On that basis we are still some way off seeing rate hikes by the RBA. The first clue will come from the wages data. Only when we see a sustainable rise in the pace of wage growth, such as the annual rate breeching 3%, will we see the conditions for a rate hike start to emerge.

Australian Economic Highlights

  • Australia’s GDP recovered to be above pre covid levels in Q1. The economy was 1.1% higher than last year following a 1.8% rise in Q1. Investment was the predominant driver in Q1, with a 5.3% rise off the back of dwelling investment fuelled by the HomeBuilder scheme. Consumption is now flat on last year’s levels.
  • Inflation underwhelmed in Q1, up only 0.6% when 0.9% was expected. It leaves the annual rate at 1.1%, which will spike next quarter as the drop over Q2 last year induced by Covid is removed from the annual figure. HomeBuilder grants over Q1 contributed to subdued Q1 prices and is expected to wane on the index for some time as grants are received and projects begin.
  • Unemployment fell sharply in May after a jump in total new jobs of 115,200. There were strong gains in full time employment, which was up 97,500 with part-time growth accounting for the remaining 17,700. The fall in unemployment was made more remarkable by a slight lift in the participation rate after a fall last month.
  • June was another strong month for ANZ Job ads with a further rise of 3%. This adds to the already high level of jobs vacancies. Adding some context was RBA Governor Lowe’s comment that 250,000 visa holders with the right to work have left the country since March last year meaning plenty of jobs need workers to replace the vacancies created.
  • After hitting record highs, virus fears have hit business confidence with the index slipping 9 points in June after a 4 point drop in May. NSW was the hardest hit with the survey taken during the upswing in new covid  cases. QLD also fell heavily after recording cases over the month. Confidence was also down mildly elsewhere. Business conditions also gave up the surge from the previous month to a record high, dropping back 10 points to 35. There were falls across the main sub indices with profitability, trading conditions and importantly the employment index all lower. The key here is context with both the conditions and confidence indices still well above long run averages. How they move from here will hinge on the duration of the lockdown in NSW and containment of the outbreak.

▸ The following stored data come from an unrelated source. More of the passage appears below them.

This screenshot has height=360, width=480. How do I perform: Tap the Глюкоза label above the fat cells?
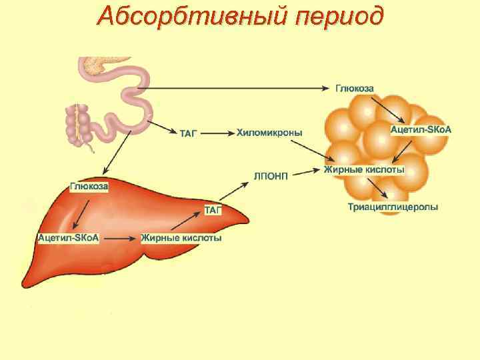click(354, 88)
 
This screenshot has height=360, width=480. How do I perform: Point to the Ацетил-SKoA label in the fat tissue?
click(420, 129)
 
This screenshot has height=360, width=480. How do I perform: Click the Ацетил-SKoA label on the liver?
click(68, 238)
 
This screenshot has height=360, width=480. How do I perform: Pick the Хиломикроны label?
click(269, 133)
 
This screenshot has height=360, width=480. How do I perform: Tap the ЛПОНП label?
click(271, 175)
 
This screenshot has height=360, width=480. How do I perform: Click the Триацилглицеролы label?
click(393, 207)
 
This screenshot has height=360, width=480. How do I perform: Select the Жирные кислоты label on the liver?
click(181, 238)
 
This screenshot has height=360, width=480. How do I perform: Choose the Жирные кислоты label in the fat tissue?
click(364, 170)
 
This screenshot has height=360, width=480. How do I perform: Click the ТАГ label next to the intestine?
click(189, 134)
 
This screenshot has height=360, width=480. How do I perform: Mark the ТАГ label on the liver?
click(213, 211)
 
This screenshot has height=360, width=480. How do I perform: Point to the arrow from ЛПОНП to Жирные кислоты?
click(306, 172)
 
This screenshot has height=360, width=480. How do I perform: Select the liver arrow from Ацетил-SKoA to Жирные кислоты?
click(119, 238)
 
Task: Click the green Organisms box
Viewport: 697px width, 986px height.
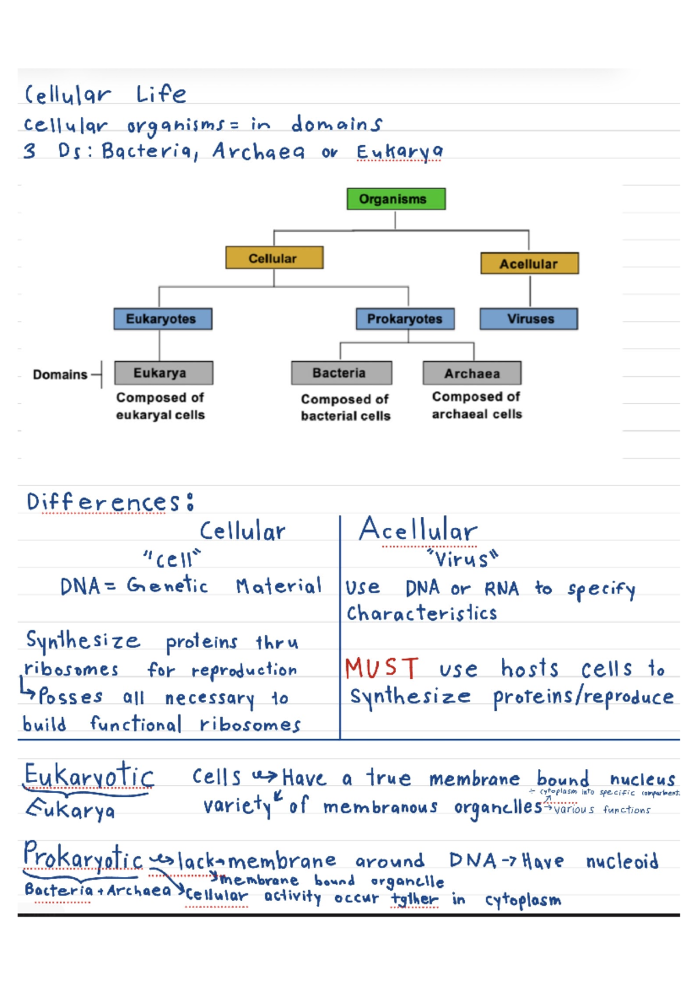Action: (x=396, y=199)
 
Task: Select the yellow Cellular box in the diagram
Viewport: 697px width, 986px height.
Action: (x=274, y=258)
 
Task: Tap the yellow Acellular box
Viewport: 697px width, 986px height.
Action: (x=529, y=264)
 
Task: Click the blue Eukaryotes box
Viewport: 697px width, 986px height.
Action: (x=163, y=319)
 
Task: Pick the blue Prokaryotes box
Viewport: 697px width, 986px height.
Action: (x=405, y=319)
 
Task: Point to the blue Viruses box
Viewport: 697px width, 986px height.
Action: (x=529, y=319)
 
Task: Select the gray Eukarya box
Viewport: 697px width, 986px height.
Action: (x=163, y=373)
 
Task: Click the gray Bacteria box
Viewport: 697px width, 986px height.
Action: (x=341, y=373)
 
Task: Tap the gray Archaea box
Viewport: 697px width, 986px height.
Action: (x=472, y=373)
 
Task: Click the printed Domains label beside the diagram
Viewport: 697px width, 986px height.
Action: (x=60, y=375)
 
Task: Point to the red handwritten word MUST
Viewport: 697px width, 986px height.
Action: (x=381, y=668)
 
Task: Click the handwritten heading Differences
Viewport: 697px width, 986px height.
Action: (x=105, y=502)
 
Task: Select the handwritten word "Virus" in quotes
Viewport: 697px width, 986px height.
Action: (x=462, y=559)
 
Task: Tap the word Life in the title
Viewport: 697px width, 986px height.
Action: (x=161, y=94)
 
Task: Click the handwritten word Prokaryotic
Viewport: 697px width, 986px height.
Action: (x=83, y=857)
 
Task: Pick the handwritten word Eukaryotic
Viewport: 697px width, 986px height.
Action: (x=89, y=776)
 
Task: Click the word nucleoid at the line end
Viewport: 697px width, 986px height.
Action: (x=621, y=861)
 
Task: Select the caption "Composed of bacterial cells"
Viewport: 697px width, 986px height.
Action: (x=345, y=407)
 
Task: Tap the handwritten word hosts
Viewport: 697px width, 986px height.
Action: (x=529, y=668)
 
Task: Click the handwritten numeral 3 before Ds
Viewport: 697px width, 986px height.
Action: (x=30, y=151)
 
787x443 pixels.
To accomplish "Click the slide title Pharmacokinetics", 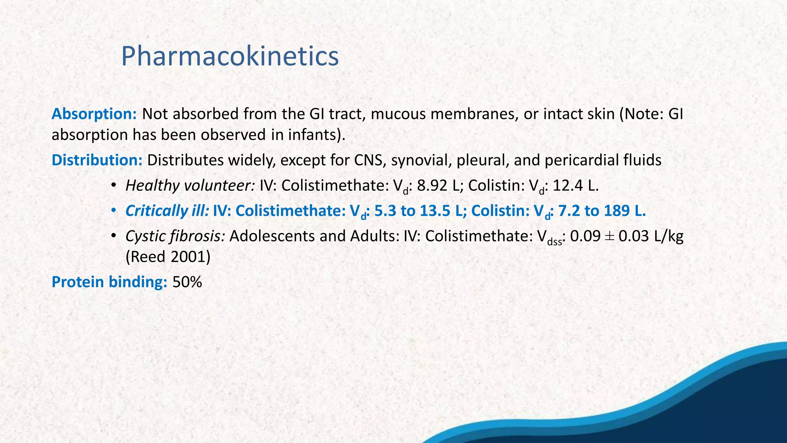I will click(230, 56).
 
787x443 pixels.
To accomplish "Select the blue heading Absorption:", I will click(94, 114).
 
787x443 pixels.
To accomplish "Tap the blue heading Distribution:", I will click(97, 160).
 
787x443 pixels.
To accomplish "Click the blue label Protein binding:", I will click(109, 282).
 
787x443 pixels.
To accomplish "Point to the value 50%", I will click(187, 282).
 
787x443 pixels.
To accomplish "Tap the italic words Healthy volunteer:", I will click(190, 186).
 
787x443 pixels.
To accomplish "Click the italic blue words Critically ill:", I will click(167, 211).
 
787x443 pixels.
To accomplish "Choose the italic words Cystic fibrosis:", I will click(175, 236).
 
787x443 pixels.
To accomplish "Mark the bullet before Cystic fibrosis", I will click(113, 236).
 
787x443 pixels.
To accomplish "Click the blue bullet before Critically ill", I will click(113, 211).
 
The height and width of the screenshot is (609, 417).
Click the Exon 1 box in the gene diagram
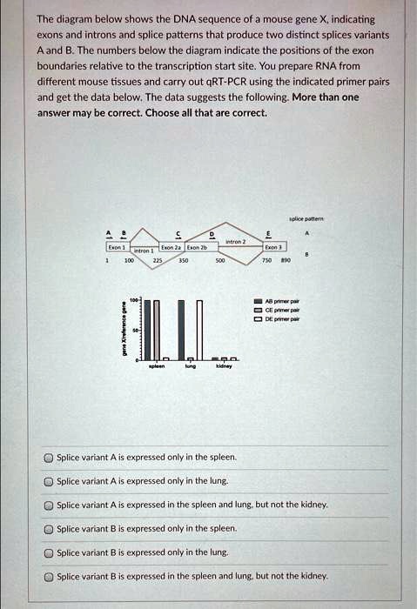pyautogui.click(x=114, y=248)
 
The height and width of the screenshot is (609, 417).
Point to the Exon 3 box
pyautogui.click(x=272, y=248)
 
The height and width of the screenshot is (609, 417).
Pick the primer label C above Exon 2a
pyautogui.click(x=178, y=234)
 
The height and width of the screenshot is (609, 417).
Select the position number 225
pyautogui.click(x=158, y=260)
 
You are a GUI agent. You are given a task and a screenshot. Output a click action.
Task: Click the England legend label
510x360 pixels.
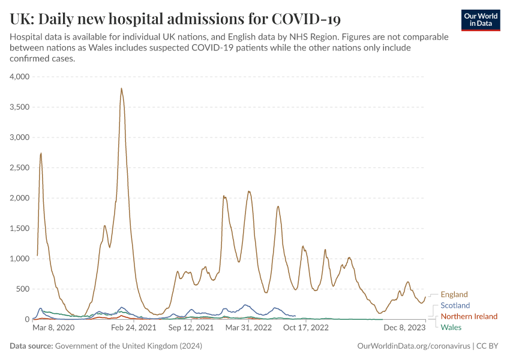(x=454, y=295)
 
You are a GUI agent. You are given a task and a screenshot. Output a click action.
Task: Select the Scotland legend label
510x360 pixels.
(x=455, y=305)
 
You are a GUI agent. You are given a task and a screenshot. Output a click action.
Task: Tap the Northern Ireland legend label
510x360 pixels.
(x=469, y=316)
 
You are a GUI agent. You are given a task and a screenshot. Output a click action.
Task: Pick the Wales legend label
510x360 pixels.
(x=451, y=327)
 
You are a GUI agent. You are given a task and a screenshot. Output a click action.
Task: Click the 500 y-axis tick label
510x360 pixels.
(x=23, y=289)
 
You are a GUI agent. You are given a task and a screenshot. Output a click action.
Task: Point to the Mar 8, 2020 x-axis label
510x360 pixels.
(x=53, y=328)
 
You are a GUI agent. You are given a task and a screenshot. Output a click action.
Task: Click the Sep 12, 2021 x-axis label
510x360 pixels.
(x=191, y=328)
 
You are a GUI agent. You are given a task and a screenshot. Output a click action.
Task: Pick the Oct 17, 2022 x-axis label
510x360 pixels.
(x=306, y=328)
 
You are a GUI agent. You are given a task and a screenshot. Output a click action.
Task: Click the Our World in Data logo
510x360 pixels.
(x=481, y=20)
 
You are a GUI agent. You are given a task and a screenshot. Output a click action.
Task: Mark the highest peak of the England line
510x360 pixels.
(x=121, y=89)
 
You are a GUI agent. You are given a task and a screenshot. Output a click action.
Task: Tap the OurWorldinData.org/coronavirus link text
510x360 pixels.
(x=413, y=346)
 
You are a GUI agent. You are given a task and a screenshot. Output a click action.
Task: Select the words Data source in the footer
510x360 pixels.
(x=31, y=346)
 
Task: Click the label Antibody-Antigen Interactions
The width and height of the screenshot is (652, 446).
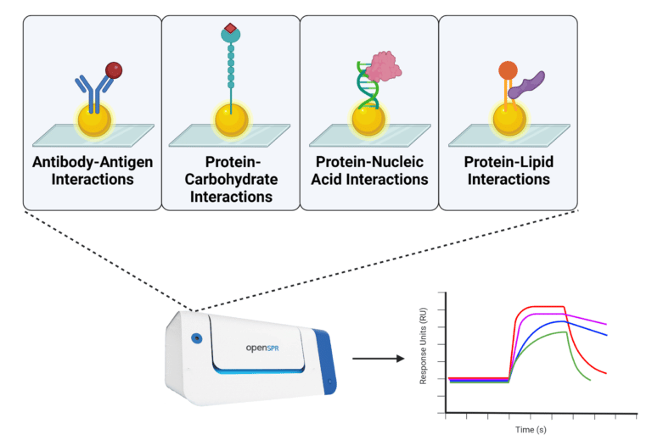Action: point(93,170)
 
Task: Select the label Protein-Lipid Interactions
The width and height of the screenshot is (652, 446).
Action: point(508,170)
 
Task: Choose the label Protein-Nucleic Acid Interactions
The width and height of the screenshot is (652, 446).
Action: point(369,170)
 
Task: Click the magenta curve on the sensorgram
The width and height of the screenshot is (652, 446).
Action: point(586,319)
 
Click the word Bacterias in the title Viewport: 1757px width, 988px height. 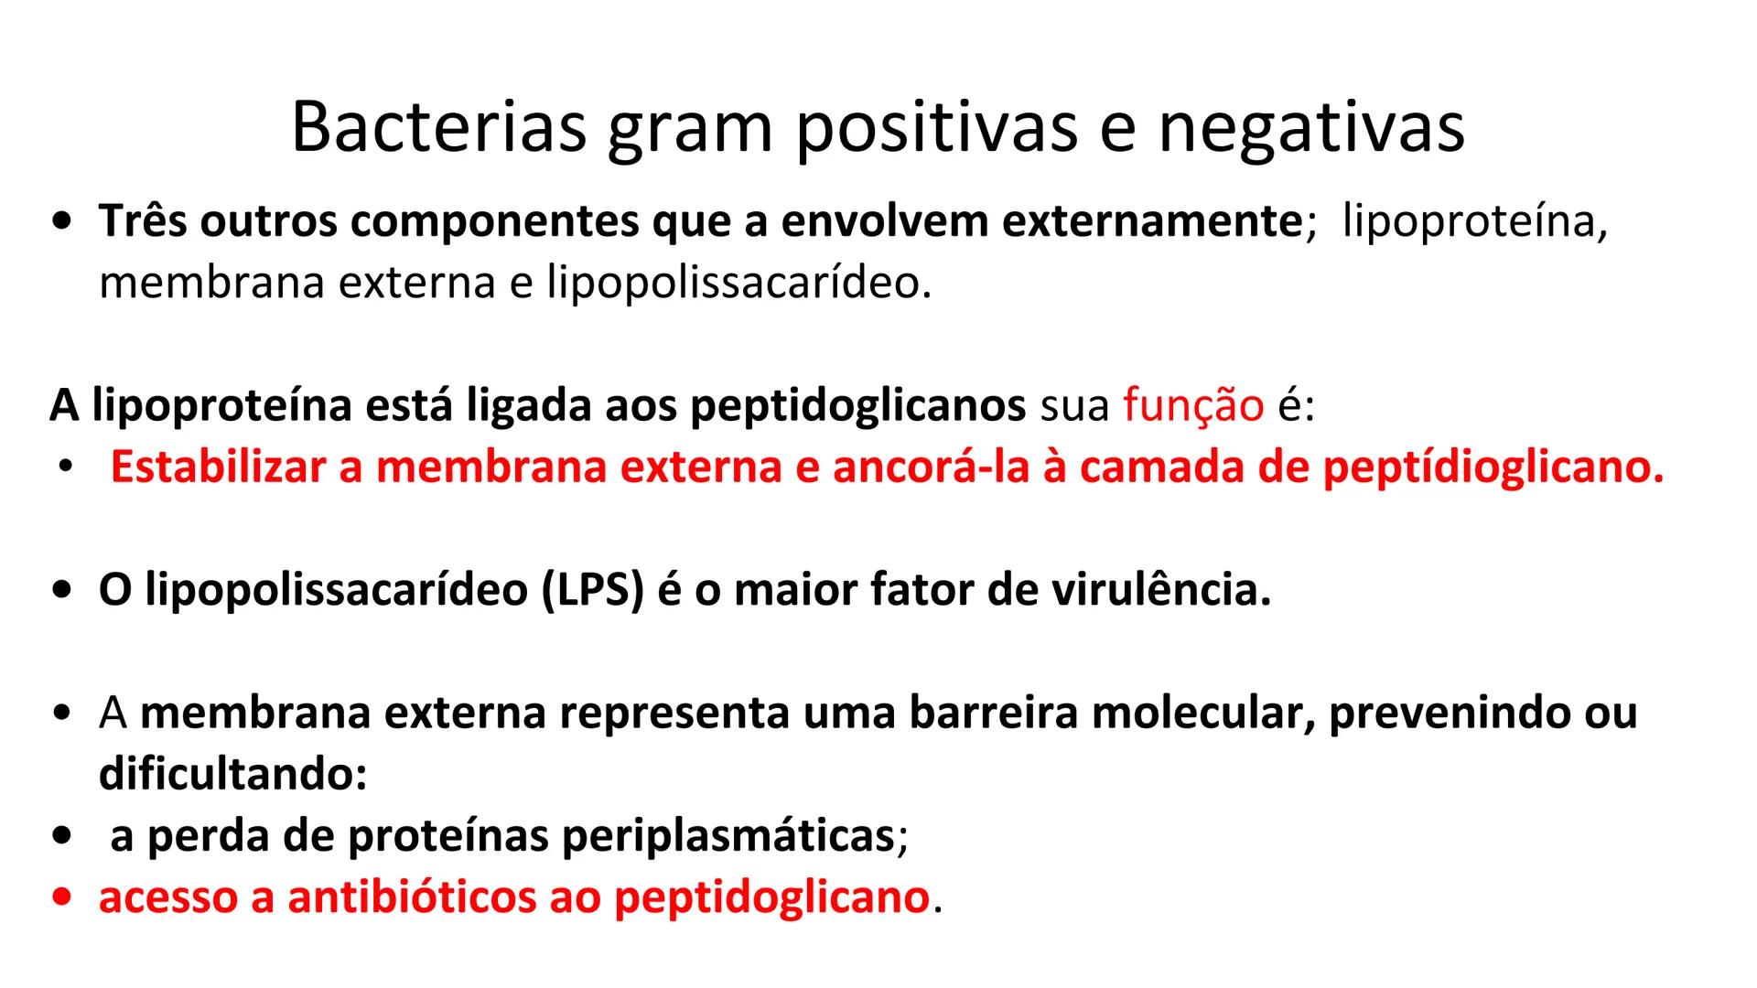[438, 127]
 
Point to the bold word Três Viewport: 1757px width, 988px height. [144, 221]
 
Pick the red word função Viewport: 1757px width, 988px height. [1193, 405]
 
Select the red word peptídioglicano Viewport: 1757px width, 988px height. [1493, 467]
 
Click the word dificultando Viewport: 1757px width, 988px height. [232, 774]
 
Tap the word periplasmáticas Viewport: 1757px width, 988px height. [728, 835]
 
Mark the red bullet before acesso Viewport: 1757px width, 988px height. [62, 897]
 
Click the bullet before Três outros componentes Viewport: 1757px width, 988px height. [62, 221]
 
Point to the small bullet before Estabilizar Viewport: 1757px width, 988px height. [64, 467]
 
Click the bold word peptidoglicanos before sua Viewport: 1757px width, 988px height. [857, 405]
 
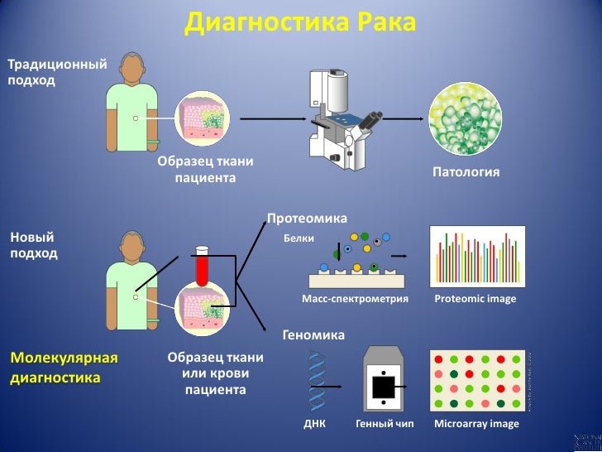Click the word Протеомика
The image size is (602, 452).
click(307, 219)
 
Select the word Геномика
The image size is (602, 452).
click(313, 335)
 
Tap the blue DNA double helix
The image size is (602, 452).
click(315, 380)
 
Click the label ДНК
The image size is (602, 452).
click(315, 424)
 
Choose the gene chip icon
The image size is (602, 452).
click(384, 380)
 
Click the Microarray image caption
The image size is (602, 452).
click(476, 424)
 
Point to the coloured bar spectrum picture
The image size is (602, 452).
click(478, 257)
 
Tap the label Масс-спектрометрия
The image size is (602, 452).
click(356, 299)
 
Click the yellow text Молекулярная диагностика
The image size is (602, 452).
click(64, 368)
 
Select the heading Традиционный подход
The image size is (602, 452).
click(57, 72)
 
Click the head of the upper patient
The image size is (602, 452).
click(134, 66)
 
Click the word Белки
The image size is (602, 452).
click(299, 238)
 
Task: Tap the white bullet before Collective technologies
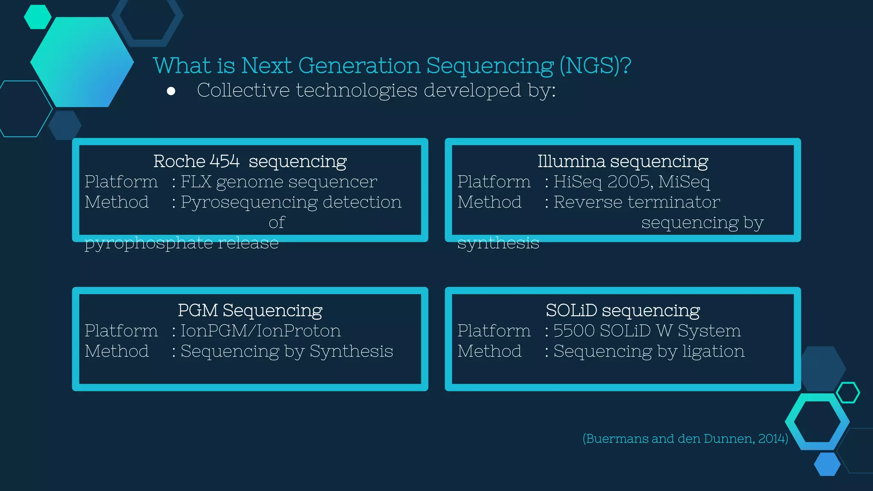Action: pyautogui.click(x=171, y=91)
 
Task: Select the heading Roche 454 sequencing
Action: pyautogui.click(x=250, y=162)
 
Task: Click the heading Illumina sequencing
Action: pyautogui.click(x=622, y=162)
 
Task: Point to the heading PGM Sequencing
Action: pyautogui.click(x=250, y=310)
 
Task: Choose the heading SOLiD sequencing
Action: pyautogui.click(x=622, y=310)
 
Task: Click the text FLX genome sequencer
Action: pyautogui.click(x=279, y=182)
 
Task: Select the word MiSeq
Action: pyautogui.click(x=684, y=182)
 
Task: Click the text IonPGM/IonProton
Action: pyautogui.click(x=260, y=331)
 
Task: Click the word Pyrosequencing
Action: pyautogui.click(x=249, y=202)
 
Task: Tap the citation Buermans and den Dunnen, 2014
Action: pyautogui.click(x=685, y=439)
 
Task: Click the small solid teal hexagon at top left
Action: pyautogui.click(x=38, y=17)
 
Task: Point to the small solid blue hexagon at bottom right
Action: pyautogui.click(x=827, y=464)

  • Consumer confidence faded further in June to be down nearly 10% over the past two months. Melbourne lockdown was flagged as the main driver behind the fall. If that was the case and if the weekly ANZ-Roy Morgan updates are any guide, confidence will take another hit in the months ahead. Of note was the unemployment index which jumped during the month while expectations for economic conditions for the next 12 months fell heavily.
  • Retail sales drifted higher again in May with the 0.4% increase leaving sales 7.7% higher than a year ago as the base effect from the initial covid lockdown starts to fade. Next month should see the annual figures normalise. Supermarket sales continue to benefit as more people eat in.
  • New housing finance commitments continue to surge to new highs with another 4.9% increase in May. As prices rise and affordability is stretched investors are coming back into the market and first home buyers are fading. The value of owner occupier commitments were only up 1.9% for the month while investor commitments were up 13.3%.
  • The trade surplus jumped again in May as a 6% gain in exports outpaced the 3% growth in imports, both of which are a good sign for the economy. The net difference saw the trade balance jump to $9.7 billion, which if sustained in June, will help exports add to growth in the second quarter.
  • Dwelling approvals continue to fall in the wake of the end of the homebuilder stimulus program. Total approvals were down a further 7.1% in May following April’s revised 8.6% (previously -5.7%) decline. Private housing approvals provided the drag once again which was to be expected, falling 10.3% over the month.